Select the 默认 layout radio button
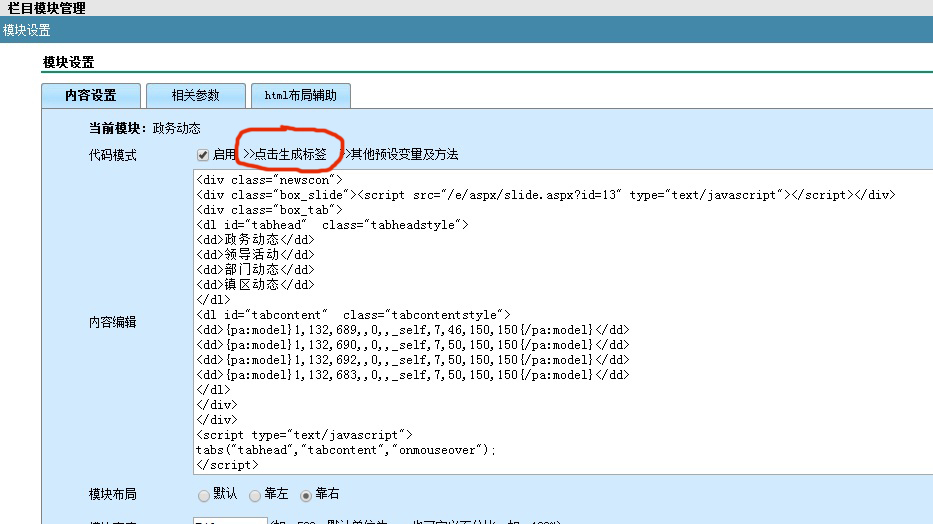The height and width of the screenshot is (524, 933). pyautogui.click(x=204, y=495)
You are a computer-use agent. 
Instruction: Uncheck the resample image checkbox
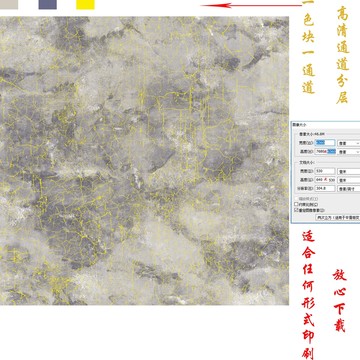[296, 210]
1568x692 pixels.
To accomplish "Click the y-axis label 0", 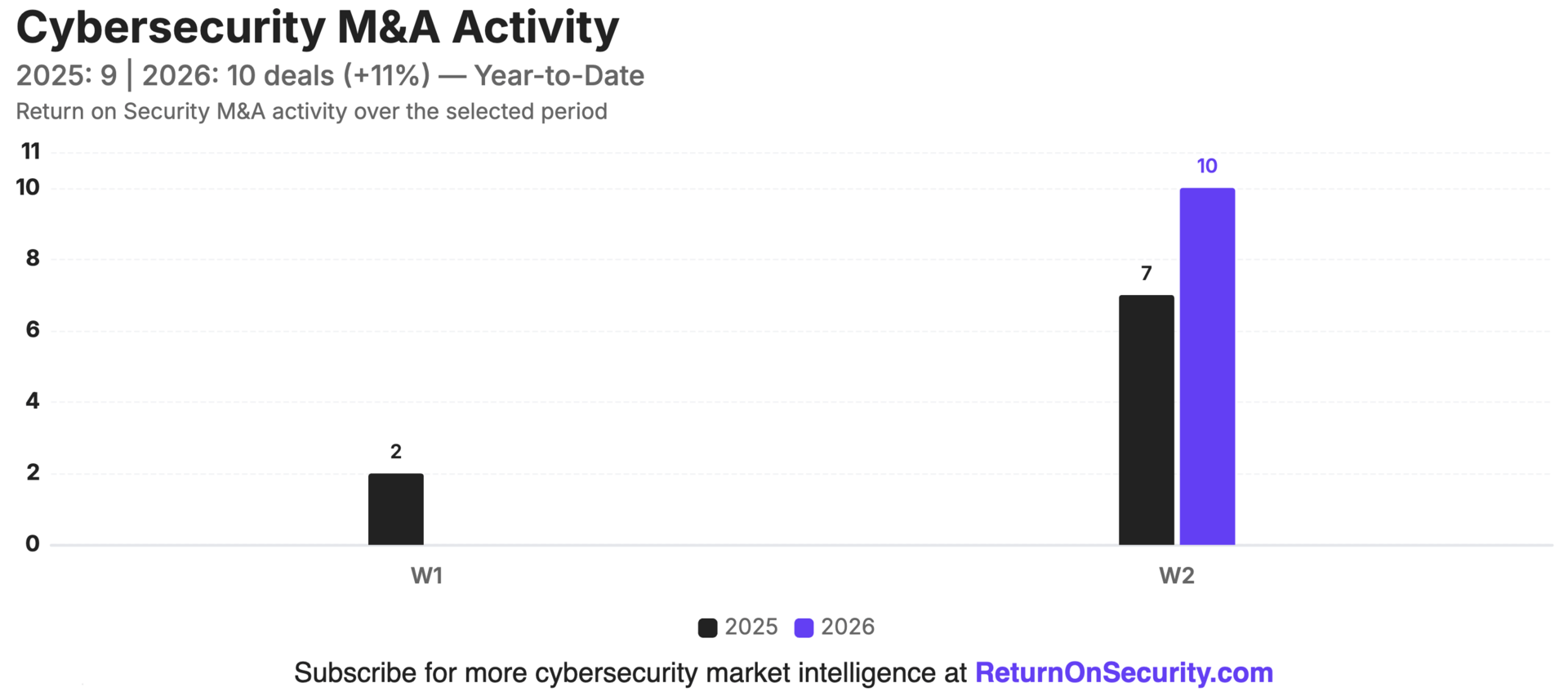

■ **Exercise objective**:
Copy out every line above without change, dropping the pictures.

■ **Solution for this task**:
Select the 默认 layout radio button
The height and width of the screenshot is (524, 933). pyautogui.click(x=204, y=495)
You are a computer-use agent. 
Instruction: Uncheck the resample image checkbox
[296, 210]
1568x692 pixels.
To accomplish "Click the y-axis label 0", 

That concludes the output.